State of the World's Minorities and Indigenous Peoples 2013 - Case study: Ogiek in Kenya

by Chelsea Purvis

The plight of the Ogiek community highlights the impact of land-grabbing, displacement and discrimination on health.

The Ogiek are an indigenous group of about 20,000 people in Kenya. The Kenyan government has repeatedly and forcibly evicted the Ogiek from their ancestral land in the Mau Forest and around Mount Elgon. This has left entire communities of Ogiek homeless or without proper housing, in some cases for generations. During evictions, police have burned homes and food stores – exposing the Ogiek to hunger and homelessness – and assaulted Ogiek individuals. Injured Ogiek, fearing the government, are unable to seek medical attention from government hospitals.

Many Ogiek are completely landless and live without proper shelter and food, safe water and sanitation. Ogiek of the Serengonik area, for example, live in an informal settlement along the edge of a public road. Large families crowd into one-room shacks. The sick and elderly must sleep on the bare ground. It becomes very cold in hilly Serengonik, but the community has little clothing and few blankets. As a result, children die from diseases like pneumonia and from exposure. The community has no place even to bury its dead.

Ogiek communities have been pushed into deep poverty. They are cut off from the forest, where the Ogiek traditionally hunt and gather their food, and they are discriminated against in government employment. This leaves Ogiek with no choice but to engage in low-paid agricultural wage labour. Ogiek struggle to pay medical fees and the cost of transportation to hospitals, which may be many kilometres away.

Ogiek with disabilities or major illnesses are particularly vulnerable. Kenya has no national health insurance, so already-impoverished families are left to bear the costs of caring for people with disabilities or major illnesses on their own. Families are forced to take out loans to pay for medical care, leaving them deep in debt. Major surgeries can cost up to 140,000 Kenyan shillings (£1,100), while the average family in Western Mau earns only 2,000 Ksh (£16 per month).

Separated from the forest, the Ogiek cannot easily access traditional medicines such as kapukeriet, to treat respiratory illness, and the African wild olive, to treat . Poverty is so severe in some communities that Ogiek experience chronic hunger. The Kenyan government provides only occasional food relief, which is insufficient to prevent hunger.

Ogiek women and girls are also particularly vulnerable. Women and girls living in informal settlements are at risk of violence due to insecurity from overcrowding, exposure to roads and neighbouring communities, and a lack of toilet and bathing facilities.

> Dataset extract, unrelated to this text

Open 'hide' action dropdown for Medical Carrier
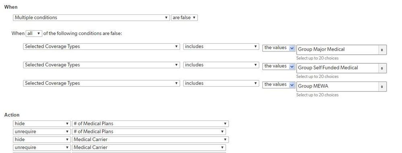This screenshot has height=153, width=402. [42, 139]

In one community, there have been reports of rape and sexual abuse of girls by people from outside the community, in some cases leading to child pregnancy. The local government has done nothing to investigate the crimes or help the girls. When community members reported the crimes to a journalist, local officials finally visited the community – but only to publicly criticize the complainants and the victims, calling them troublemakers and liars.

Early marriage and transactional sex are serious problems among adolescent Ogiek girls. Evictions have broken families apart, leaving girls and young women to fend for themselves. Moreover, Ogiek girls lack educational and work opportunities. Secondary school is expensive, and Ogiek report that local governments discriminate against Ogiek in awarding financial-based scholarships. Seeking income and food, girls are thus pushed to engage in transactional sex with adult men or to marry before they turn 18. Girls who engage in transactional sex or marry early are vulnerable to high-risk pregnancies, sexually transmitted infections including HIV/AIDS and abuse.

Adolescent pregnancy is a major health issue for Ogiek girls. Pregnant girls often hide their pregnancies, preventing them from obtaining appropriate prenatal care. Sometimes communities are not aware that girls are pregnant until they are in labour, when it is too late to take girls to distant hospitals. This means that girls must deliver in unsafe conditions. Ogiek girls drop out of school when they become pregnant and the government provides little assistance to reintegrate them. This locks Ogiek families into a cycle of poverty. Mothers of all ages struggle to obtain pre- and postnatal care because of long distances to hospitals and the high cost of treatment.

The plight of the Ogiek community highlights the impact of land-grabbing, displacement and discrimination on health.

The government of Kenya should cease evicting Ogiek and provide them with secure ownership of their traditional land. The government should also end discrimination in employment and distribution of school funds. To protect women and girls, the government should ensure that girls remain in school; investigate and prosecute gender-based violence; and provide reproductive health care.